You will walk with crutches initially, gradually increasing weight bearing on the knee and try to walk without a limp.  It is crucially important to be able to fully extend and lock your knee as soon as possible.  This helps the quadriceps muscle above the knee to pump blood and reduce swelling as well as enabling a normal walking pattern.  Exercises include static contractions of the quadriceps, gentle bending as well as hamstring and calf stretches.

Stage 2 (2-6 weeks)
Now the aim is to stop using crutches, gain confidence and strengthen the knee whilst restoring full movement, especially extension.  You can use a static bicycle with no resistance, continue quadriceps strengthing and hamstring curls with no resistance.

Stage 3 (6-12wks)
Upto now the knee has only been bent, straightened and the swelling reduced.  The graft fixation has now begun to occur biologically and is thus a little stronger than in the initial six weeks.  You will now be able to progress to proprioceptive training to help improve balance and co-ordination.  Proprioception effectively means co-ordination.  At this stage the exercises will include wobble boards and the mini-trampet.  At the  gym you can swim, using a static bicycle and the leg press.  At the same time progressive quadriceps and hamstring strengthening will continue.

Stage 4 (3-6mths)
You can continue in the gym, gradually stepping up intensity.  Continue with proprioception and agility skills ie hopping in several directions.  Start light jogging on a treadmill  when sufficient strength and control of the knee has been acheived.  Return to golf starting with the driving range at about 4 months after the reconstruction.

Stage 5 (6-9mths)
Return to short specific training in a non-contact fashion.  Use the 3 months to increase your level of fitness and be in good condition to compete when you are able to return to full sports after 9 months.

Stage 6 (9-24mths)
Although you should safely be able to return to contact sport activities at 9 months after your reconstruction, it is important to continue with the exercises as outlined above, especially the proprioceptive work.  Many professional sports persons note that although they can return to sport at 9 months, they do not feel fully rehabilitated until 24 months have passed as they learn to use the knee again.

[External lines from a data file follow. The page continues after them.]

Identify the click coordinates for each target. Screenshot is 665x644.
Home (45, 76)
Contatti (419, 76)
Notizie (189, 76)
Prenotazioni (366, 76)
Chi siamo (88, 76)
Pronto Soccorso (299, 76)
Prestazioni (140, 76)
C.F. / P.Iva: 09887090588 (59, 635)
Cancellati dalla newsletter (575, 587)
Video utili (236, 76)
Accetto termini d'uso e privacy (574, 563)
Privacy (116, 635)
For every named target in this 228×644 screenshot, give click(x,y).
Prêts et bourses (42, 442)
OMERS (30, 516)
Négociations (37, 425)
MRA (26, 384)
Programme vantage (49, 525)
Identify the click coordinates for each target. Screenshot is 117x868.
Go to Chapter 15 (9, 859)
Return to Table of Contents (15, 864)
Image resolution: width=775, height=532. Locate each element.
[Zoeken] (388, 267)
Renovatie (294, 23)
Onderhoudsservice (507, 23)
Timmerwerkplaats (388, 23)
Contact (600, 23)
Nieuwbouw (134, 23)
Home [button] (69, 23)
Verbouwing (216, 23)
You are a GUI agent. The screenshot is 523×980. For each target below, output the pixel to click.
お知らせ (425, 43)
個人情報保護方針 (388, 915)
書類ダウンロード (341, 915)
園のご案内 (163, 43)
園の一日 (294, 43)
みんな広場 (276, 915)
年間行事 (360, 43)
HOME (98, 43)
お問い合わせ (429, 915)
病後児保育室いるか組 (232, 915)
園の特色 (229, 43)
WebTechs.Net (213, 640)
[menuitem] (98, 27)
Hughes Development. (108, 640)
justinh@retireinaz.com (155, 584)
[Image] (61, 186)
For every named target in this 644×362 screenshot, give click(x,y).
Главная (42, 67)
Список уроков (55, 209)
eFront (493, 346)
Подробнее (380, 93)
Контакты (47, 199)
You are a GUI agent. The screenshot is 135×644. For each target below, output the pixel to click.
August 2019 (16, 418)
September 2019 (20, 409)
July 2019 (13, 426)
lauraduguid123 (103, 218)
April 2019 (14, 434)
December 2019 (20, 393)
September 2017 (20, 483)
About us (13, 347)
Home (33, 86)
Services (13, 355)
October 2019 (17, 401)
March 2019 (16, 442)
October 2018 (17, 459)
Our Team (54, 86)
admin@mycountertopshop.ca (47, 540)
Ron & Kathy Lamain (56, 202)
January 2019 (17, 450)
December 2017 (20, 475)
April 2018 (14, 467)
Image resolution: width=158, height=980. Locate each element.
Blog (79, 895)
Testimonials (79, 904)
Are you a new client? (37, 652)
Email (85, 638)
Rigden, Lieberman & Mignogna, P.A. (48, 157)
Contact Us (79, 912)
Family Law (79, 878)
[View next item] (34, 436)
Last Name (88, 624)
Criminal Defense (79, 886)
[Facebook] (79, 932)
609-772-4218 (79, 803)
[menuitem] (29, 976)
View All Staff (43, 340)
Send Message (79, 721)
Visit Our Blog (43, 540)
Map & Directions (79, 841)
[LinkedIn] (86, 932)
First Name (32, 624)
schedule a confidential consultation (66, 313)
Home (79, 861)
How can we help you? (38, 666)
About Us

Possible risks & complication

There is no surgical procedure that is free from complications.  ACL reconstruction, especially recently, has a very good record of safety and success, but complications can occur.  These can include:

  1. Stiffness of the knee.  The knee may have difficulty gaining full extension or flexion.  This is reduced with early physiotherapy and a great deal of effort from the patient.  Sometimes it may be necessary to manipulate the knee under anaesthetic or carry out an arthroscopy to break down adhesions if the knee does become stiff.
  2. Persistent pain over the front of the knee.  There may be persistent numbness on the inner aspect of the leg, or the front of the leg, and rarely an area develops tiny "shocks" when lightly touched.
  3. Persistent swelling of the knee
  4. Deep venous thrombosis (DVT).  Heparin is giving routinely to avoid DVT.  Unless the procedure is an emergency, patients should not be taking the oral contraceptive pill for 6 weeks prior to surgery.  Finish your current pack and take other contraceptive precautions until after your operation.  It is also advisable not to take HRT at the time of surgery.  Please ask for advice if necessary.
  5. Infection of the knee.  This is a rare but extremely serious complication.  Antibiotics are given during and shortly after the operation to minimise the risk.
  6. Failure of the graft.  The knee may start to give way again.  This may occur within a short time of the operation or after a considerable period.  The 5 year success rate in preventing instability is approximately 90%.

Please contact the hospital at which you underwent surgery if you are at all concerned that there is a problem.  In particular, act immediately if you develop a fever, severe pain or significant wound problems.

If you have any questions about ACL repair, please ask your consultant.